American Pickers Star Mike Wolfe Was Completely Touched By One Collector's Antiques
At this point in the primetime tenure of "American Pickers," there's not much that the show's creator and host Mike Wolfe hasn't seen. That includes 23 seasons worth of road-dogging, antiquing drama that finds the antique guru and a revolving door of equally informed co-hosts digging for forgotten treasures in the backyards and rusted sheds of modern America.
Despite the series' lengthy small screen run, the show — save for a couple of well-documented on-camera changes — has rarely deviated from its tried and true formula. Still, the series somehow never feels formulaic. That's in large part due to Wolfe's insistence in telling the story not only of every item picked on the show, but also those of the sellers he and his co-hosts encounter on the job. That story-first approach really has remained true of the show since its early days, with Wolfe telling Southeastern Antiquing and Collecting Magazine in a 2011 interview, "That's what interests me. I go in, and people have one hundred or one thousand of one thing, and it's the back story that is intriguing to me."
During the same interview, the "American Pickers" host was asked if there were a seller whose collection had particularly touched him during a pick. And Wolfe admitted he was genuinely moved by the collection of a man who'd been curating his own life since an early age.
Wolfe says telling such stories is why he started American Pickers
With more than a decade's worth of "American Pickers" action under his belt, Mike Wolfe has encountered a rogue's gallery of colorful characters over the years. That includes the curator whose deeply personal collection earned the heartfelt admiration of the famed TV personality. Wolfe encountered said curator early in the run of "American Pickers," and spoke reverently of the man during his interview with Southeastern Antiquing and Collecting. "I recently picked a guy who was the curator of his life," Wolfe said, adding "Since he was a boy of about seven, he preserved things and categorized them."
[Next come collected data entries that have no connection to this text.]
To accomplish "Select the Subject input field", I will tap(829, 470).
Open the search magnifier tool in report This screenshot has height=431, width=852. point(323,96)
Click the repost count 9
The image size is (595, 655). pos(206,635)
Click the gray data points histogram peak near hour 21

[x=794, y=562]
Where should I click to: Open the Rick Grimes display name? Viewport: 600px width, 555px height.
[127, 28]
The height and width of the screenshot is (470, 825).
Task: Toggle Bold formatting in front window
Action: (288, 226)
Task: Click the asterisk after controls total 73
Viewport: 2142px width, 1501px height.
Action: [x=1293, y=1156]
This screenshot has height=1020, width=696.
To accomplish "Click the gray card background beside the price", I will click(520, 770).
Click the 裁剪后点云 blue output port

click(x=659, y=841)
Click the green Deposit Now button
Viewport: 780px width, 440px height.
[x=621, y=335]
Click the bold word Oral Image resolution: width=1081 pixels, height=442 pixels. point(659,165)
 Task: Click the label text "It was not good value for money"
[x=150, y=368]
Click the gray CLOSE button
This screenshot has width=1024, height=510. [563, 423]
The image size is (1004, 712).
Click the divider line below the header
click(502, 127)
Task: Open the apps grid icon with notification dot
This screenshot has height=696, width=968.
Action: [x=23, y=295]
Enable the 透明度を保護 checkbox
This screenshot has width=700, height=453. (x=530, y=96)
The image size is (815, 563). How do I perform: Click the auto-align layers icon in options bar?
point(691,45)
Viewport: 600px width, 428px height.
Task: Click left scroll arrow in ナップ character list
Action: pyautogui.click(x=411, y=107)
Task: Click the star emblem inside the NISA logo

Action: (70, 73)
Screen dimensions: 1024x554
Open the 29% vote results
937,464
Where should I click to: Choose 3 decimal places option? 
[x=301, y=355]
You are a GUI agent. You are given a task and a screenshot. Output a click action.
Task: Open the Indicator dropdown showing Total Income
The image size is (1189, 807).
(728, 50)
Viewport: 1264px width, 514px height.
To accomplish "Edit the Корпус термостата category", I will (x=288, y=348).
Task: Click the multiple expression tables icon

Wolfe went on to describe one small portion of the man's collection, noting with admiration the care in which things were organized, "He went to a Boy Scout Jamboree in 1973, and he had all he collected there in a bag — T-shirts, pennants, patches. It was all in a bag, categorized like CSI." Per the "American Pickers" host, the man's lifelong endeavor to catalog his own life was genuinely moving. Likewise, he said telling such stories is exactly why he does what he does. "That is why I started this project," Wolfe admitted continuing, "I wanted to tell their stories and show their items. I also wanted to show that a picker gets to see something firsthand."
The famed antiquer claimed later in the interview he can't imagine doing anything else for a living, stating simply, "It is the best job in the world." And with "American Pickers" continuing its run on History, Wolfe will likely be picking on the small screen for many years to come.